Puerto Rico struggles to access areas cut off by Fiona

CAGUAS, Puerto Rico – Hurricane Fiona moved on Thursday to threaten Bermuda and the far east of Canada after leaving hundreds of people stranded across Puerto Rico, where it smashed roads and bridges and caused historic flooding.

Government officials have worked with religious groups, nonprofits and others despite landslides, thick mud and damaged asphalt to provide food, water and medicine to those needed, but they are under pressure to clear the way so vehicles can soon enter isolated areas.

Nino Correa, Puerto Rico’s emergency management agency commissioner, estimates that at least six municipalities across the island have areas cut off by Fiona, a Category 1 and up to Category 4 hurricane. on Thursday as it heads to Bermuda.

Manuel Veguilla said he has not been able to leave his neighborhood in the northern mountain town of Caguas since Fiona arrived on Sunday.

“We are all isolated,” he said, adding that he was worried about elderly neighbors, including his older brother, who did not have the strength to walk long distances. be with the nearest community.

Veguilla heard that city officials could open a road on Thursday, but he doubts that will happen because large boulders cover a nearby bridge and 10-foot wide space beneath it.

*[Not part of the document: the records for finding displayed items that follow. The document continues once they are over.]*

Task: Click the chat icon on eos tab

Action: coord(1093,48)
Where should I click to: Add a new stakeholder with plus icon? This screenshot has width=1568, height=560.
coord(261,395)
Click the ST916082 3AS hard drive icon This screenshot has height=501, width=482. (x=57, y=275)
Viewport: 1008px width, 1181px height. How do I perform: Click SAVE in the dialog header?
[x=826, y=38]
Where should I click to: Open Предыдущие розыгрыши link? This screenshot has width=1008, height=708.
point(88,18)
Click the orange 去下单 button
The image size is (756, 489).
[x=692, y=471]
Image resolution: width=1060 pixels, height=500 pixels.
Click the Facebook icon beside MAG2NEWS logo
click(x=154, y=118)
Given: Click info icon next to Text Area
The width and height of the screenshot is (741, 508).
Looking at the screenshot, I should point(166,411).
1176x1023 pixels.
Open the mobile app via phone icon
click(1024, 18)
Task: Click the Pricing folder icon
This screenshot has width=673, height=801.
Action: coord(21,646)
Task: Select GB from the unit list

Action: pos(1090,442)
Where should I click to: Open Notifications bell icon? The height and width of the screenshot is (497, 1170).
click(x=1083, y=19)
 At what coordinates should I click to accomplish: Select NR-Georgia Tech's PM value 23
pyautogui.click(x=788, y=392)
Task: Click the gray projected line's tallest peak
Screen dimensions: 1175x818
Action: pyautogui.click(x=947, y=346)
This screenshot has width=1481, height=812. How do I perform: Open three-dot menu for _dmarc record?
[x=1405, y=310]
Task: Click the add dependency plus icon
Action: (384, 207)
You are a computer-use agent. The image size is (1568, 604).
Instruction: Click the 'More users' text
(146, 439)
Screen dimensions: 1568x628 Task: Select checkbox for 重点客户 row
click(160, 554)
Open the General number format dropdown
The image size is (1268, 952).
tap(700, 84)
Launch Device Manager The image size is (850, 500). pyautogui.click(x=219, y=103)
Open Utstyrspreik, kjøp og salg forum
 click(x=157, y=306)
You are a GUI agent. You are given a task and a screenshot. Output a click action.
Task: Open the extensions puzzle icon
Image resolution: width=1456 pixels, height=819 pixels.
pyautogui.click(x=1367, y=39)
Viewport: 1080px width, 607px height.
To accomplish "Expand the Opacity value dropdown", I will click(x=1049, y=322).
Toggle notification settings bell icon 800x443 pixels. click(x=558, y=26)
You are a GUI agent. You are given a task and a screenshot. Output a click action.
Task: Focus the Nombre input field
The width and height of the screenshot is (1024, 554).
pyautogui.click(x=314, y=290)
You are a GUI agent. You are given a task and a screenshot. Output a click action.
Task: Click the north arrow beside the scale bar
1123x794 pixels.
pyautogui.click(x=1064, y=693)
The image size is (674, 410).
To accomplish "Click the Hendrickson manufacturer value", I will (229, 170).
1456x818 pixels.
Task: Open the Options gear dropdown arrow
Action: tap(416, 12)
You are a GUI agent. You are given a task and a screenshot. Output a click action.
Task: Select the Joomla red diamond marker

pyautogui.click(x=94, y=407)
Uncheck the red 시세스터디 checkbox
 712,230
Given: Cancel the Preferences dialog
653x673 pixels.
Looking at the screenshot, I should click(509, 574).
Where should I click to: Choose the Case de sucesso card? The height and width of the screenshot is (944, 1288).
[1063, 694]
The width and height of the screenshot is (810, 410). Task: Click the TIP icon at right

Neighbors shared food and water delivered by nonprofit groups, and an elderly woman’s son was able to bring in basic supplies on Wednesday, he said.

Veguilla said that after Hurricane Maria, a Category 4 hurricane that hit five years ago and killed nearly 3,000 people, he and others used picks and shovels to clear debris. But Fiona is different, unleashing huge landslides.

“I couldn’t throw those rocks over my shoulder,” he said.

Like hundreds of thousands of other Puerto Ricans after Fiona, Veguilla has no water or electric service, but says there is a natural source of water nearby.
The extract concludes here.